* **GIVEN TEXT**:

-------

Showing that $1/\sqrt{x}$ on $(0,1)$ is in $L^1$

Question

How can I go about showing that $\frac1{\sqrt{x}}$ on $(0,1)$, $0$ otherwise is in $\mathcal{L}^1(\mathbb{R})$? I've tried bounded convergence but I'm not sure what function to bound above by. For using monotone convergence lemma I've run into similar problems, especially around bounding the integrals of each function in my series. What's the elegant way to go about this?

-------

* **PROVIDED RECORDS**:
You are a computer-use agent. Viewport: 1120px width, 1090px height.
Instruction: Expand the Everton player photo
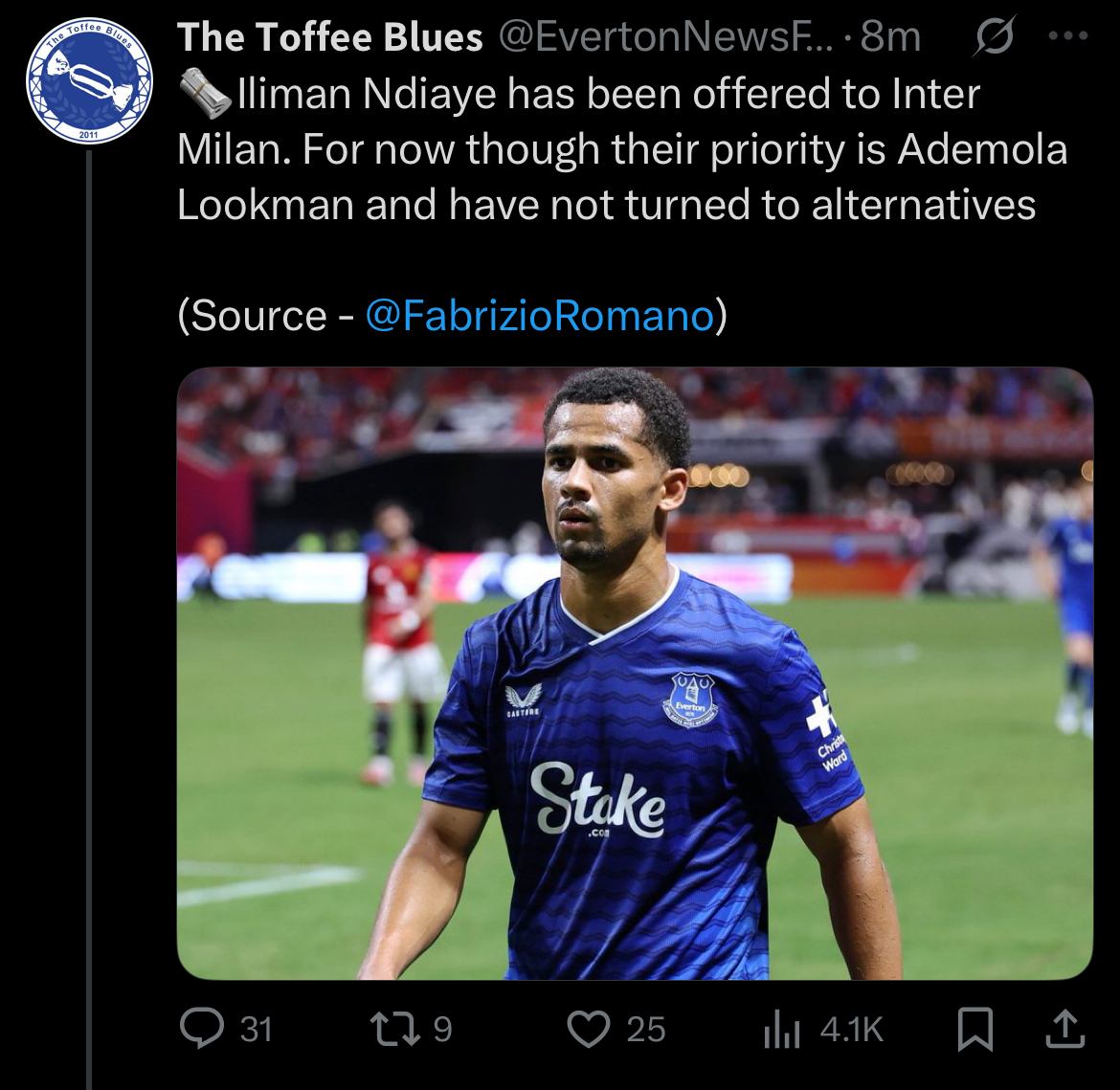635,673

-------

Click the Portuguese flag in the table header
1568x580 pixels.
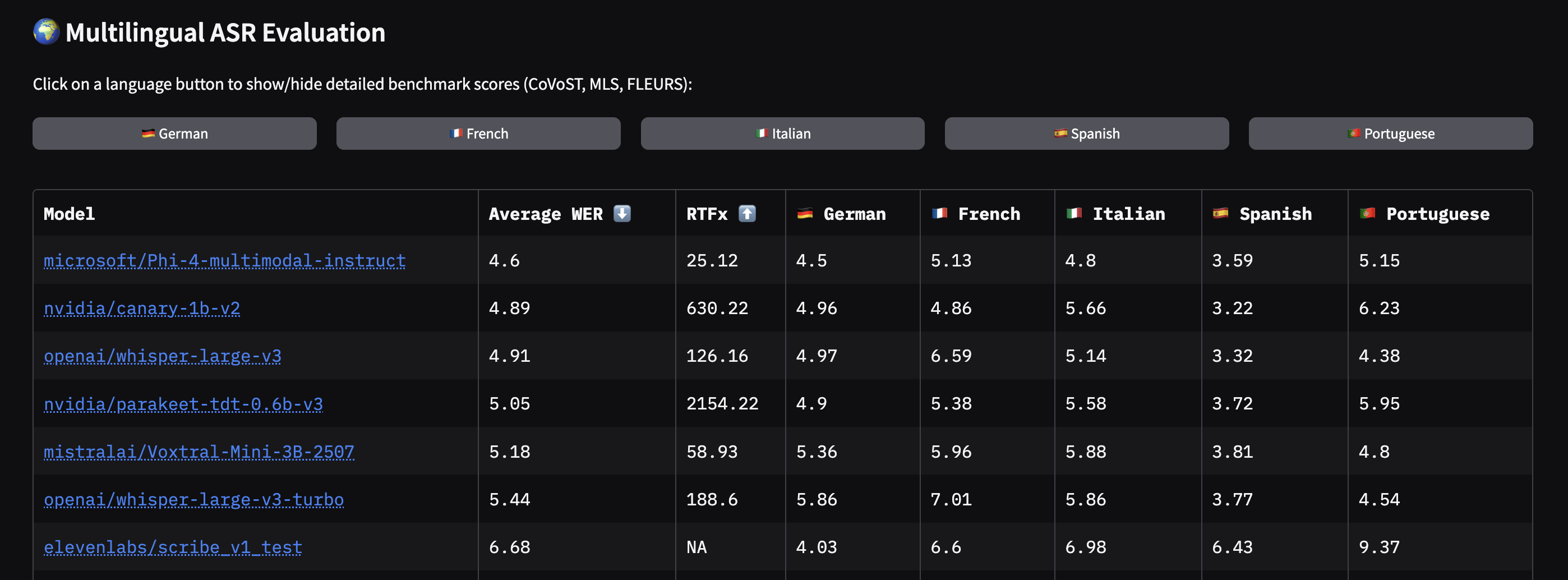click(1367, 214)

-------

* **WHAT IS REQUIRED**: Answer these about the integrability question. (a) On what interval does the function equal 1/√x? (b) Which convergence theorem did the asker try first? (c) With the monotone convergence lemma, what did the asker have trouble bounding?

* **ANSWER**:
(a) (0,1)
(b) Bounded convergence
(c) The integrals of each function in the series